The Greeks have two words for time, Chronos, meaning chronological or sequential, and Kairos, time for action, getting a task completed. One is quantitative, one is qualitative, which for any research study is quite apt! So actually it is about getting the task done, rather than the time it takes. A quick example is that it might take someone one hour to run a 5k or it might take 20 minutes. The task completed is the same. Clever Greeks. (next month’s blog will contain a deconstructed analysis of Oedipus).
So why does this matter?
The first part of the Cranfield DBA is to get the research question nailed (academic term) and also get started on some journal reading. It’s been a while since I read any academic papers (I completed my MBA in 2005) so it’s been fun getting my head back into them.
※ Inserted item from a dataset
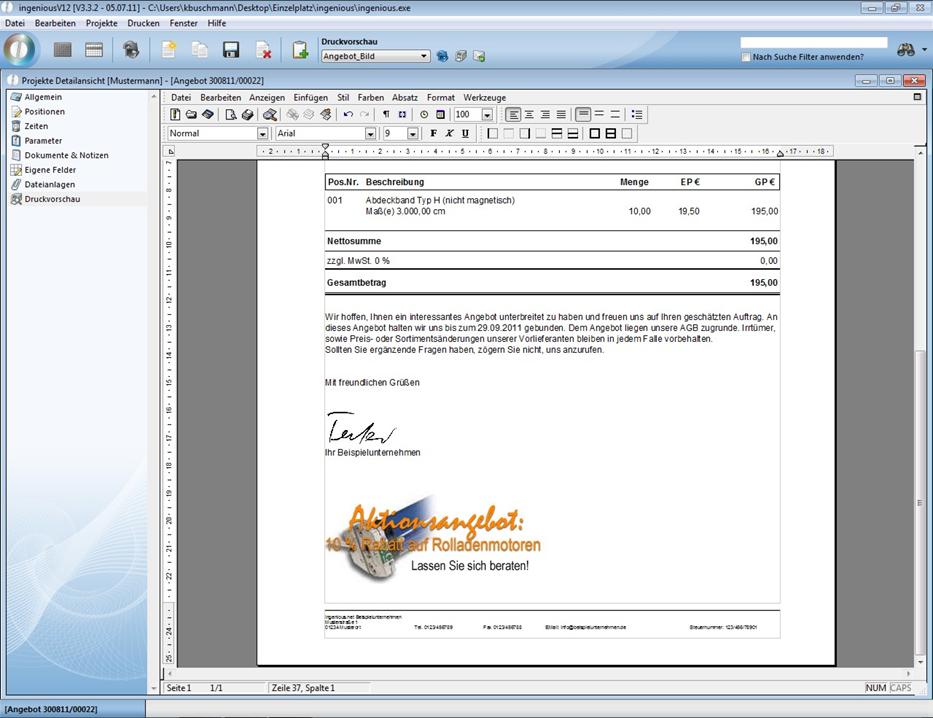Image resolution: width=933 pixels, height=718 pixels.
Task: Select Positionen in the left sidebar
Action: 45,112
The DBA is unique in the way that you need to prove a contribution to knowledge (very PhD) but you also need to provide a professional angle. How is this useful? A good deal of academic papers are borne from PhD research so you have to be very careful not to shrug your shoulders a lot and say, yeah, and? Something I have battled over the first few months.
It’s all about the evidence
Everything in doctorate research space is about evidence. Demonstrate to me. This doesn’t come at too much of a price because it has been integral to our RML business strategy from day 1. Evidence based growth. What is also good fun is using the academic side to keep challenging the status quo in the business world. I often challenge my team around the ‘science’, a term that was greeted with absolute confusion when I first landed at Meadow Close. What does the science tell us, how do we use that as a base for consistent growth?
The ethics of number crunching
I’ve enjoyed the diversity of the second week. A session on research ethics lands well for comparison to the ‘outside world’. How we act, how we behave. We live in a world now where not enough people challenge the ethics of number crunching. It was Cohen who said something like, ‘if you torture the data long enough if will tell you what you want to hear’. How apt is that in both the current global challenges but also in our own sales, production and efficiency metrics?
Quantity or quality?
Critical thinking lectures provided a good opportunity to revisit Bloom’s Taxonomy, something I’d put down for a few years. Coupled with Nilson’s (2014) of process proficiency, practice and persistence, providing two great models for generating some exercise for the grey matter.
I must confess to be less enthused with more quantitative methods and statistical analysis. Understanding and critiquing numbers at a basic level I find quite fun. Z scales and algebra are things I steered clear of at school! But both sessions lead me to thinking that despite my initial thoughts that this research would be wholly qualitative, there is certainly some room for quants, so I have dusted down my plan to learn how to understand empirical frequency slides!
The hypothesis
I have landed on this, ‘To what extent is there a relationship between entry strategy, the reluctant entrepreneur and missed exit opportunities, in the UK Timber Engineering Sector’. With care to not be too biased before I start, I have hypothesised that there is a relationship between negative entry strategies and passive exits, with positive entry strategies and proactive exits.
Next steps
I’m excited to continue to research and start asking these questions of our timber friends. But before that it is another year of becoming learned on those three areas across the globe, entry, reluctancy and exits.
I’ve committed to delivering my next blog when my 10,000-word deliverable 2 is submitted in June. Essentially a decent literary review. I’ll speak to you all then, in the interim have a lovely festive break, remember the data torture quote and enjoy the Sophocles!